> TO BE DONE: Render the lines of the listing below as a Markdown table with the columns "Row" and "Text," starting at the line containing "You are a GUI" and running through the end of the listing, with blank lines omitted. Leave the pictures out of the table.

Data for locating visible targets:
+++

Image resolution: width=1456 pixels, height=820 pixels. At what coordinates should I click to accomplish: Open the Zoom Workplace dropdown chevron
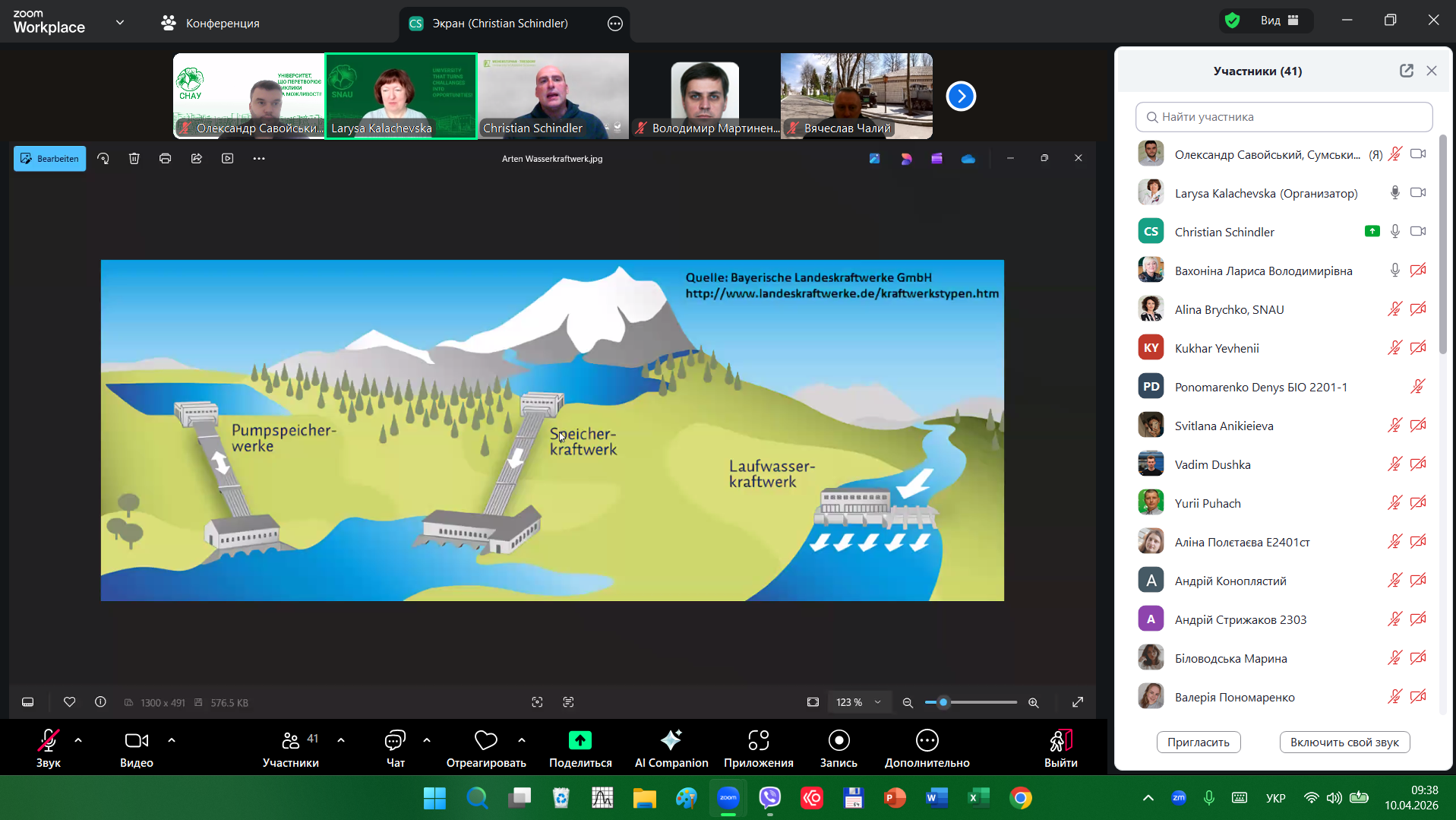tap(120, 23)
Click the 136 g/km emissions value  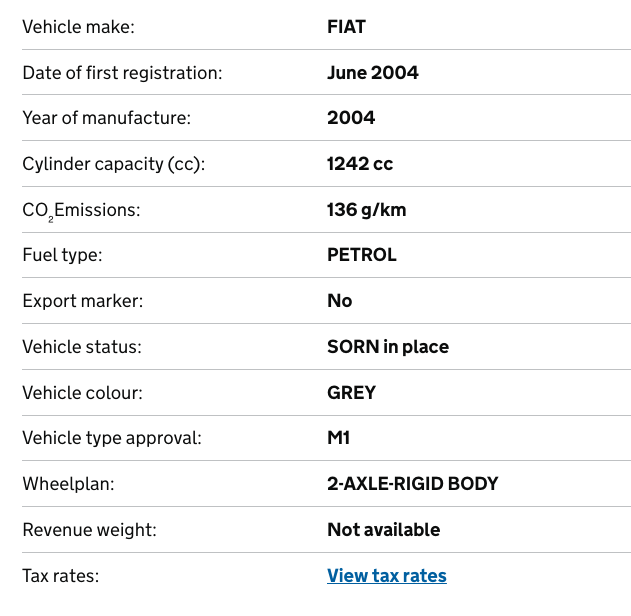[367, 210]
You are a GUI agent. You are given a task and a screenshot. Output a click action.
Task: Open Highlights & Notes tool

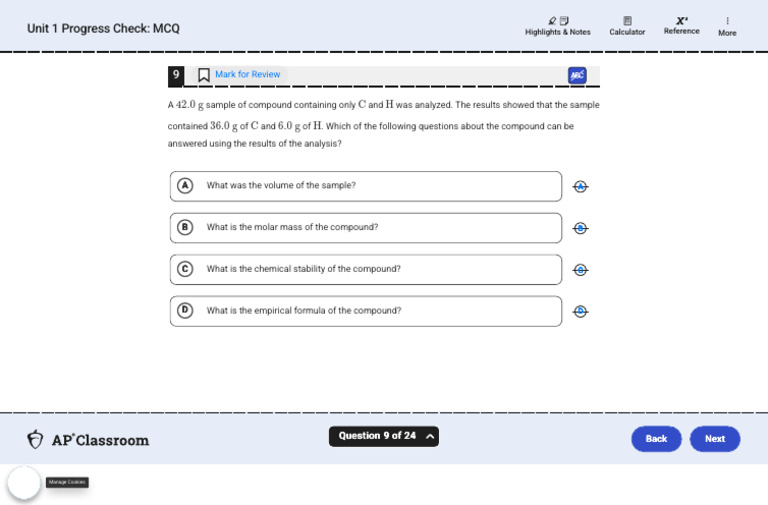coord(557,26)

+++

> TASK RESULT:
| Row | Text |
|---|---|
| 1 | You are a GUI agent. You are given a task and a screenshot. Output a click action. |
| 2 | Task: Open Highlights & Notes tool |
| 3 | coord(557,26) |